Son günlerde sosyal medyada tartışılan bir konu beni hem güldürdü hem de düşündürdü: Evlenen kadının kendi soyadını tek başına kullanma hakkının kaldırılması. Bu, aile birliğine zarar verdiği gerekçesiyle gündeme getirildi. Ancak, bu tartışmanın tam da ülkemizin ekonomik sıkıntılar, ucuz ölümler, yetersiz adalet ve sürekli değişen eğitim sistemi gibi ciddi sorunlarla boğuştuğu bir dönemde yapılması, adeta ülkemizin bir parodisi gibi.

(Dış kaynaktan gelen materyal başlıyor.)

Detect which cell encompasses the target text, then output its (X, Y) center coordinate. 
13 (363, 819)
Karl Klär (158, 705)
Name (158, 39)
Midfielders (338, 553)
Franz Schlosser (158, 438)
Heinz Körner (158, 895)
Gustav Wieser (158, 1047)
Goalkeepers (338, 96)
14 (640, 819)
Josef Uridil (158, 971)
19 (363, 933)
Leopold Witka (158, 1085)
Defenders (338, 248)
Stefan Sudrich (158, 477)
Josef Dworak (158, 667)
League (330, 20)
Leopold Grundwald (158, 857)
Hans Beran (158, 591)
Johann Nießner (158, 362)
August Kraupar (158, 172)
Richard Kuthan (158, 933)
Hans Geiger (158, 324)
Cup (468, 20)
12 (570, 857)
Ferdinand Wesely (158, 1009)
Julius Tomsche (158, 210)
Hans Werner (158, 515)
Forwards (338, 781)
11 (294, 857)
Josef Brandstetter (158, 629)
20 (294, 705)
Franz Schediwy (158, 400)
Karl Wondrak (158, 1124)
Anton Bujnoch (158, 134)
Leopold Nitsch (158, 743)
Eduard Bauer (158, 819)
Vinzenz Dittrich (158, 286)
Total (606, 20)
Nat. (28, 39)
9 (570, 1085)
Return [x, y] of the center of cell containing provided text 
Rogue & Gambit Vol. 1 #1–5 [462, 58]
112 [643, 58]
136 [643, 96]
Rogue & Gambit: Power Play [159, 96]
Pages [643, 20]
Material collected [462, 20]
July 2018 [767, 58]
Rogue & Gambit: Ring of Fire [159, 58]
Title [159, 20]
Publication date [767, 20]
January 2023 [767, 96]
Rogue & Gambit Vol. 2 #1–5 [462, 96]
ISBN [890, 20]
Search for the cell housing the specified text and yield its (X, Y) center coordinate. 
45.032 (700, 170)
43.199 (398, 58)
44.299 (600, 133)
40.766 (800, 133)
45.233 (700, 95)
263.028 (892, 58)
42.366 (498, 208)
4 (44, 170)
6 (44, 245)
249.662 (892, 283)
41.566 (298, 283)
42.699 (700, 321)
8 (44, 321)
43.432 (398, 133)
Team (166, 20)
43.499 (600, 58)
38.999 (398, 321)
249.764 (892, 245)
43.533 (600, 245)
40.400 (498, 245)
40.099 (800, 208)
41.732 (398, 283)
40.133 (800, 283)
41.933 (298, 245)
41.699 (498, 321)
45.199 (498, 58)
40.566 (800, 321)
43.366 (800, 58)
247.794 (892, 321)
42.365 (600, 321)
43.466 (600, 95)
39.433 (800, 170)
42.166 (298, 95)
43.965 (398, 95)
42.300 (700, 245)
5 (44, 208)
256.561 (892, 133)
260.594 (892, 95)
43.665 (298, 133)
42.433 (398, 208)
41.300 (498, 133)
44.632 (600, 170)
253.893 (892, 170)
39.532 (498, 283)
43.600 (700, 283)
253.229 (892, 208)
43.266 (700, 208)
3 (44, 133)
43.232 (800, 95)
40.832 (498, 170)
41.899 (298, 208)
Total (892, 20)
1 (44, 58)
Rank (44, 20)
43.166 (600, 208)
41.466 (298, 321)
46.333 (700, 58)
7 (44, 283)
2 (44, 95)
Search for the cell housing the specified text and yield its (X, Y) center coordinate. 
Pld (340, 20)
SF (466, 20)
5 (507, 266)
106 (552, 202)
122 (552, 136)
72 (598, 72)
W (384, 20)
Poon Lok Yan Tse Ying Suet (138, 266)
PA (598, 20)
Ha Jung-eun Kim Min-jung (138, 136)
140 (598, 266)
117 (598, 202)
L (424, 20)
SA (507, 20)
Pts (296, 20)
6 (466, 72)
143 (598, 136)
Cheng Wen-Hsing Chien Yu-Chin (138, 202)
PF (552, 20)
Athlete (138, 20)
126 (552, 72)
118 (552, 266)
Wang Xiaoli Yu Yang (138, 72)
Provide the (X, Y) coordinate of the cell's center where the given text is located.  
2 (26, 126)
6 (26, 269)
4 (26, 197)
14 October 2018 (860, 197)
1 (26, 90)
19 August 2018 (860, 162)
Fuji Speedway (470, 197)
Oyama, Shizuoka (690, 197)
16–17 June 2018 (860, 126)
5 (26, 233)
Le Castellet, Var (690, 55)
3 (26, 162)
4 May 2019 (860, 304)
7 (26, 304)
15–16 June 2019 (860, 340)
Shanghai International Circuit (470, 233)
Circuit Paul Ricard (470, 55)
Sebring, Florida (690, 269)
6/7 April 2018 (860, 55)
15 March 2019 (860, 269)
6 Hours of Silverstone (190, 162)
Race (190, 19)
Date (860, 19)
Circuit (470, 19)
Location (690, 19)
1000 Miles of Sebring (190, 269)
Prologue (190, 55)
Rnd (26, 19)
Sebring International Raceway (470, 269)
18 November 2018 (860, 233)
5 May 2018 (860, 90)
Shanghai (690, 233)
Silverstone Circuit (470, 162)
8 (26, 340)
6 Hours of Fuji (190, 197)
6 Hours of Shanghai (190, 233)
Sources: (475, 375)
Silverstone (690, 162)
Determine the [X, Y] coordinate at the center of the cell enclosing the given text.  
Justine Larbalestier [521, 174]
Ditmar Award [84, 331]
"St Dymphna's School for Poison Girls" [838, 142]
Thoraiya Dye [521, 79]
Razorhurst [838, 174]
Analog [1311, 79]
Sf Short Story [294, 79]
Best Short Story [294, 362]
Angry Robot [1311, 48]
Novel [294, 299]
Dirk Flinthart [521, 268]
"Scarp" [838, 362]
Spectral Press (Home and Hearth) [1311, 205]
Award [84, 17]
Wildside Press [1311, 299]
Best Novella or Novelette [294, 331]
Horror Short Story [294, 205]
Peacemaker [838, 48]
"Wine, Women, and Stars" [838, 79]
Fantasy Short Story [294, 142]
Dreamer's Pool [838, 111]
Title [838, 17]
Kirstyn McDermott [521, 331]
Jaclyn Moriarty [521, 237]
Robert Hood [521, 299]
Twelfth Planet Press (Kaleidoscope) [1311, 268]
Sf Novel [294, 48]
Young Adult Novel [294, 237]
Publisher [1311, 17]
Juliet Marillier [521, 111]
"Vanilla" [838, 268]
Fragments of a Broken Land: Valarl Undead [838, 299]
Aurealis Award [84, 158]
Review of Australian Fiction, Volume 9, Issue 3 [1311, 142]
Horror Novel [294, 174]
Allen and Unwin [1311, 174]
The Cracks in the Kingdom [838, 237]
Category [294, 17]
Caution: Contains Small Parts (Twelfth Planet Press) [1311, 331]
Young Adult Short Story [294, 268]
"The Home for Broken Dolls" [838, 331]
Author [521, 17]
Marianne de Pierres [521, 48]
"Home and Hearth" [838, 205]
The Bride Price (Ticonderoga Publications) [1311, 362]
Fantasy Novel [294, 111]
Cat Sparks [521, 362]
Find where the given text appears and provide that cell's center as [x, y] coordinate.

Bir yanda vatandaşlar geçim derdinde, işsizlik ve enflasyon can yakıyor. Eğitim sistemi neredeyse her yıl değişiklik geçiriyor, gençlerimiz belirsizlikle karşı karşıya. Adalet sisteminde yaşanan sıkıntılar, vatandaşların hukuka olan güvenini sarsıyor. Kadın cinayetleri, iş kazaları, sağlık sektöründe yaşanan sıkıntılar her gün gündemimize oturuyor.
Tüm bu sorunlar varken, kadının evlilik sonrası soyadı tartışması gerçekten öncelikli bir mesele mi? Elbette, kadının soyadı kullanımı önemli bir toplumsal cinsiyet eşitliği meselesidir. Ancak bu konunun, daha hayati meseleler önünde bu kadar geniş yer bulması düşündürücüdür.
Soyadı meselesi üzerinden aile birliğinin zarar gördüğü iddia ediliyor. Oysa ki, aile birliğini asıl tehdit eden şeyler, ekonomik sıkıntılar, şiddet, eğitimsizlik ve adaletsizliktir. Bir kadının soyadını kullanması, aile birliğinin temel taşlarını sarsacak kadar büyük bir mesele değildir.
Sosyal medyanın gündeminde yer bulan konuların, gerçek gündemimizi gölgelemesi üzücü. Toplumsal önceliklerimizi doğru belirlemeli ve gerçek sorunlara odaklanmalıyız. Bu, sadece bireysel olarak değil, toplumsal olarak da güçlü olmamız şarttır ki unutulmamalı, güçlü toplum güçlü kadınlar ve güçlü kadınlar güçlü toplumlar demektir.